Fortunately, with the help of MediaInfo, there are some metadata clues we can use:

  1. Video recordings have a comapplequicktimemake field that says "Apple".

  2. Live Photo videos have a livephoto field.


While photos have a field to help group by boot time, videos don't have that data. But the filename methodology is still viable.

Is it a screenshot?

We can use ExifTool to parse two fields:

  1. The ICC_Profile:DeviceManufacturer or ICC_Profile:PrimaryPlatform field should say "APPL".

  2. The EXIF:UserComment field should say "Screenshot".


Same with videos, we are limited to using the filename methodology.

Is it a screen recording?

For whatever reason, these files are MP4 instead of MOV, so that is already one differentiator. And of course, to differentiate from any other MP4, we can use metadata.

The performer field should say "ReplayKitRecording".


We are limited to the filename methodology.

In an ideal world, we shouldn't need this tool.

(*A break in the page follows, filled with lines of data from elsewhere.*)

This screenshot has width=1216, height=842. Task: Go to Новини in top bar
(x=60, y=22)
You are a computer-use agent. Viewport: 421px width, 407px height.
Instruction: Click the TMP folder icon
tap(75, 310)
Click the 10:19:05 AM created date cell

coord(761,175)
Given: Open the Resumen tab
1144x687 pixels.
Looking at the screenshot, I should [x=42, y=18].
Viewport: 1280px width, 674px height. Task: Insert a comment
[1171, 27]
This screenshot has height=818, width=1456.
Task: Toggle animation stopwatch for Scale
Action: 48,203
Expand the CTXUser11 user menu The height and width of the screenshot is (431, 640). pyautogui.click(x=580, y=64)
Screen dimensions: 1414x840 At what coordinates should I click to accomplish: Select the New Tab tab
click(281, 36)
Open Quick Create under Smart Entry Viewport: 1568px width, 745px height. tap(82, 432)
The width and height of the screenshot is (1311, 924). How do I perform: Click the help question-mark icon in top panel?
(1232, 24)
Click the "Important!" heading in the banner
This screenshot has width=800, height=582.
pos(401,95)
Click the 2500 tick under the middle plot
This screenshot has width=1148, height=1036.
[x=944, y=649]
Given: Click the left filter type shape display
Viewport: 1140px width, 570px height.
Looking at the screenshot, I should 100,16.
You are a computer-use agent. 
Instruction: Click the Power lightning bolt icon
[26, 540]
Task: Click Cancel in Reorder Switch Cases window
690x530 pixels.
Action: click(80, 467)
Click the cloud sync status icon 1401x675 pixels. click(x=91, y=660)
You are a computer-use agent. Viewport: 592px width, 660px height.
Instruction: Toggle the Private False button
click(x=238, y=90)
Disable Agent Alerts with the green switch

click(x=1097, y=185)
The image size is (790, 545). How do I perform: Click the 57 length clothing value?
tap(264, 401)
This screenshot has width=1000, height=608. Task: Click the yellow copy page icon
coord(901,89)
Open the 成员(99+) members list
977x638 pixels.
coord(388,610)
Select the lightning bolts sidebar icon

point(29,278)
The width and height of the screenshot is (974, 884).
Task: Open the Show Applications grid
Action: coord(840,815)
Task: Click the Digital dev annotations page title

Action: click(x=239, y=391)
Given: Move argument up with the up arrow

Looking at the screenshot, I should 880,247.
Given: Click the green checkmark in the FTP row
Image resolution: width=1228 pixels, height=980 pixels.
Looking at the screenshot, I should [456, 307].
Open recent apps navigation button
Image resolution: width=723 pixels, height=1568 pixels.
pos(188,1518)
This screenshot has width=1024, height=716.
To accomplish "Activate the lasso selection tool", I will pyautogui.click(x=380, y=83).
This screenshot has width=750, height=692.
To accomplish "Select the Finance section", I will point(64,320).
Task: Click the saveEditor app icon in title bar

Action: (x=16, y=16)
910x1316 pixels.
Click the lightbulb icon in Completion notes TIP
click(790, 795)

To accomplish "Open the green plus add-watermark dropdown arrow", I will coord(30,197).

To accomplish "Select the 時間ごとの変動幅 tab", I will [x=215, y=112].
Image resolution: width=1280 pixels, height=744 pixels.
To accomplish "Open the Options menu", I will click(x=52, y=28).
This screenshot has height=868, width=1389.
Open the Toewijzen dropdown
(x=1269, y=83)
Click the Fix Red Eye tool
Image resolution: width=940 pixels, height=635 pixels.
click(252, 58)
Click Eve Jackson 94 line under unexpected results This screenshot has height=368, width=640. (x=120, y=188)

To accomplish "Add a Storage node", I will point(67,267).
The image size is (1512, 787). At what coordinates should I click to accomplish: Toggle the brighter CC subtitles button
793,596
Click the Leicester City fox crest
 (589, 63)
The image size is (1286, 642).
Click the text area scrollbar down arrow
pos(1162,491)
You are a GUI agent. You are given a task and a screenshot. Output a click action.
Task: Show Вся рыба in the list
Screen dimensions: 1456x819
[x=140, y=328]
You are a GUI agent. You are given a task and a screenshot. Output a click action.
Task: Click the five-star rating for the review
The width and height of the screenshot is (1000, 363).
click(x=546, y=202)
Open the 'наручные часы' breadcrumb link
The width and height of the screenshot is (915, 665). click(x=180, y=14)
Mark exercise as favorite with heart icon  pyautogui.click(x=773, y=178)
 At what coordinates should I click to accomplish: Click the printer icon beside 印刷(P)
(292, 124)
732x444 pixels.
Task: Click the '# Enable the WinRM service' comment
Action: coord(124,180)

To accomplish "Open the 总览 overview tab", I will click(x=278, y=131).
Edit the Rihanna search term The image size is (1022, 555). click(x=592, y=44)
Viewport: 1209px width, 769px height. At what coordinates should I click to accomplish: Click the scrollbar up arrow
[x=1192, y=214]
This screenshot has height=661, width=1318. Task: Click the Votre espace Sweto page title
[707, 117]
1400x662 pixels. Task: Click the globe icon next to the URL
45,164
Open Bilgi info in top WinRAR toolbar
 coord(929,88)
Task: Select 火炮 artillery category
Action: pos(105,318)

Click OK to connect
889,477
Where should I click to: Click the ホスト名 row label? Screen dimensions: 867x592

I just detailed a lot of thought and effort that went into working around a limitation of iOS. I want to make it clear that I wish I didn't need to do this at all. Credit where credit is due, we must compare with the competition. Android allows you to navigate the folder structure and avoids the problem:

Camera photos (including Live)Image files in DCIM/Camera
Live photo videosEmbedded into the image files in DCIM/Camera
Camera videosVideo files in DCIM/Camera
Screen recordingsFiles that start with "screen" in Movies
Anything received from othersDownload

A human can navigate to what they want on their own without the need for some tool(s) people put online. Isn't that better?

As things are now though, enjoy my tool! Hope you find it as useful as I do.

To be continued...

As mentioned before, I still need to design and implement support for differentiating between your photos and those shared to you. I will save that for a followup post.